### Requests
1. In the Occam's Razor passage, according to statistics, when does overfitting occur?
2. Repeat, word for word, everything in the Occam's Razor passage from "William of Occam" down to "posited beyond necessity).".

### Passage to read
# Occam’s Razor, Leprechauns and The Search for Truth

William of Occam (also spelled William of Ockham) was a 14^{th} century English philosopher. At the heart of Occam’s philosophy is the principle of simplicity, and Occam’s Razor has come to embody the method of eliminating unnecessary hypotheses. Essentially, Occam’s Razor holds that the theory which explains all (or the most) while assuming the least is the most likely to be correct. This is the principle of parsimony – explain more, assume less. Put more elegantly, it is the principle of ‘pluritas non est ponenda sine necessitate’ (plurality must never be posited beyond necessity).

Empirical support for the Razor can be drawn from the principle of ‘overfitting.’ In statistics, ‘overfitting’ occurs when a statistical model describes random error or noise instead of the underlying relationship. Overfitting generally occurs when a model is excessively complex, such as having too many parameters relative to the number of observations. Critically, a model that has been overfit will generally have poor predictive performance, as it can exaggerate minor fluctuations in the data. For example, a complex polynomial function might after the fact be used to pass through each data point, including those generated by noise, but a linear function might be a better fit to the signal in the data. By this we mean that the linear function would predict new and unseen data points better than the polynomial function, although the polynomial which has been devised to capture signal and noise would describe/fit the existing data better.

[Interface element records]
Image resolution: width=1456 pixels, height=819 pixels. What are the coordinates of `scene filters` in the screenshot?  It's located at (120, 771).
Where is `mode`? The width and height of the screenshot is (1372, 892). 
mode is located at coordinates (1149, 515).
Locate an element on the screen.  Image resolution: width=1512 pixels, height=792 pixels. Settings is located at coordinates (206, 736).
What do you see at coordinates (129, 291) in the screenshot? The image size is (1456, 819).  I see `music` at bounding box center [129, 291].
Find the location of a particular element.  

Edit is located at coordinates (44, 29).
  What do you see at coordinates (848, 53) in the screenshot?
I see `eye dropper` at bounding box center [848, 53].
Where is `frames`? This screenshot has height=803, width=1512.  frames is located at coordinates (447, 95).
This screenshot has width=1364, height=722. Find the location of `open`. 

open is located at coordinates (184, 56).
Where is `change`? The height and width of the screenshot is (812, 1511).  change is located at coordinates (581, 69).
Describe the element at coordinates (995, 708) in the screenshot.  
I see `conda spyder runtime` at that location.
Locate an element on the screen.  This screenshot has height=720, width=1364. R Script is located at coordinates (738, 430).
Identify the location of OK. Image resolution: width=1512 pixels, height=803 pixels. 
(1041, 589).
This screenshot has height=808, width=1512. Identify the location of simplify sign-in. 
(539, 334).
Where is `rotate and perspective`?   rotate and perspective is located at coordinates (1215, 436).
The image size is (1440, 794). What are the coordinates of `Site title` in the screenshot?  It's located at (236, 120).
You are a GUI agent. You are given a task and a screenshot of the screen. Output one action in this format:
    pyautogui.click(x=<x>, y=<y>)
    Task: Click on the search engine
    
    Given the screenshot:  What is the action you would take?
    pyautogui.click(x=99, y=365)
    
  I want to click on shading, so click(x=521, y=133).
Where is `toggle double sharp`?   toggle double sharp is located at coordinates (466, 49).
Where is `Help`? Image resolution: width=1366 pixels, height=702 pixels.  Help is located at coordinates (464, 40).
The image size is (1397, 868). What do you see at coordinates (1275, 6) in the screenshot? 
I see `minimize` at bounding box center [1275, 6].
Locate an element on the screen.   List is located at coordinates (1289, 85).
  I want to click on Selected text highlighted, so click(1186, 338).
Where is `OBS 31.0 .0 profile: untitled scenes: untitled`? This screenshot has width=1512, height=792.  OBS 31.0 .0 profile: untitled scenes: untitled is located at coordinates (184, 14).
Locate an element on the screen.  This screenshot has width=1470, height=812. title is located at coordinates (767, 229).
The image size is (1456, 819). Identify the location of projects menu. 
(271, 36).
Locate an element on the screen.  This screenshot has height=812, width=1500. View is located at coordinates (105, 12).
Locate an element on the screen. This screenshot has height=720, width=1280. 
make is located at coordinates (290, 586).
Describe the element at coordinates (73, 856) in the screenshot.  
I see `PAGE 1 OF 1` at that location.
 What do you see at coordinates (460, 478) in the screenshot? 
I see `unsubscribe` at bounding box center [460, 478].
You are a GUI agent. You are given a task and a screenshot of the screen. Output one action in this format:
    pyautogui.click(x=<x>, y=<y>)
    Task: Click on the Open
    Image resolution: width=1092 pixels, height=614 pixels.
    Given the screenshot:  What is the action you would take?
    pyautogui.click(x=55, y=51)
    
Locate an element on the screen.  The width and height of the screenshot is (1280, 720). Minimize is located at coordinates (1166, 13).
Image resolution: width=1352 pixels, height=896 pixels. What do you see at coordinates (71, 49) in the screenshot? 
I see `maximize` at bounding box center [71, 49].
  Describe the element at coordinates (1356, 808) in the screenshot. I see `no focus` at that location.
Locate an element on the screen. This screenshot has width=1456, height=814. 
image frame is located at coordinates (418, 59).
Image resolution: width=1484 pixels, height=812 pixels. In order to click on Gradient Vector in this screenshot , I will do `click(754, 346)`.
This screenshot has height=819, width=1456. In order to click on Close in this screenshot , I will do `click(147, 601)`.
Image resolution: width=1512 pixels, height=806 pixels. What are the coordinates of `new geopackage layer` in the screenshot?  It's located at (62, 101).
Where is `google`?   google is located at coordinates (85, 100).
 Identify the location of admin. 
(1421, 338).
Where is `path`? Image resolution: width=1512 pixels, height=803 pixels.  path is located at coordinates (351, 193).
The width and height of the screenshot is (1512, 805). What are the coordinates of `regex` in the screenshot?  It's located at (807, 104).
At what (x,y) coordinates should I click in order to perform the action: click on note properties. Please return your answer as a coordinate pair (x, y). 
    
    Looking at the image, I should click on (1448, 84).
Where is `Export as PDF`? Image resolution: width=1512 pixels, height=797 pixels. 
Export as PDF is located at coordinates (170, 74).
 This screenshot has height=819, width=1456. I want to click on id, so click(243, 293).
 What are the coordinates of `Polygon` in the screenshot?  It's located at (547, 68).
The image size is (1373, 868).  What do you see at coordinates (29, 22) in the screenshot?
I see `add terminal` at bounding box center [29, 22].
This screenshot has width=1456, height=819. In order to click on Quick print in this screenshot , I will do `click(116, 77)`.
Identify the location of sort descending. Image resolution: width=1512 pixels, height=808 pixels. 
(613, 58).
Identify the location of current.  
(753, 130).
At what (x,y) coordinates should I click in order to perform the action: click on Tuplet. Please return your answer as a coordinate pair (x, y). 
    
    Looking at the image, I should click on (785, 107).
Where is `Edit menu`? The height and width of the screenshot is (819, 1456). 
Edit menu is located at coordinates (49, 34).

### Expected responses
1. Overfitting occurs when a statistical model describes random error or noise instead of the underlying relationship.

2.
William of Occam (also spelled William of Ockham) was a 14^{th} century English philosopher. At the heart of Occam’s philosophy is the principle of simplicity, and Occam’s Razor has come to embody the method of eliminating unnecessary hypotheses. Essentially, Occam’s Razor holds that the theory which explains all (or the most) while assuming the least is the most likely to be correct. This is the principle of parsimony – explain more, assume less. Put more elegantly, it is the principle of ‘pluritas non est ponenda sine necessitate’ (plurality must never be posited beyond necessity).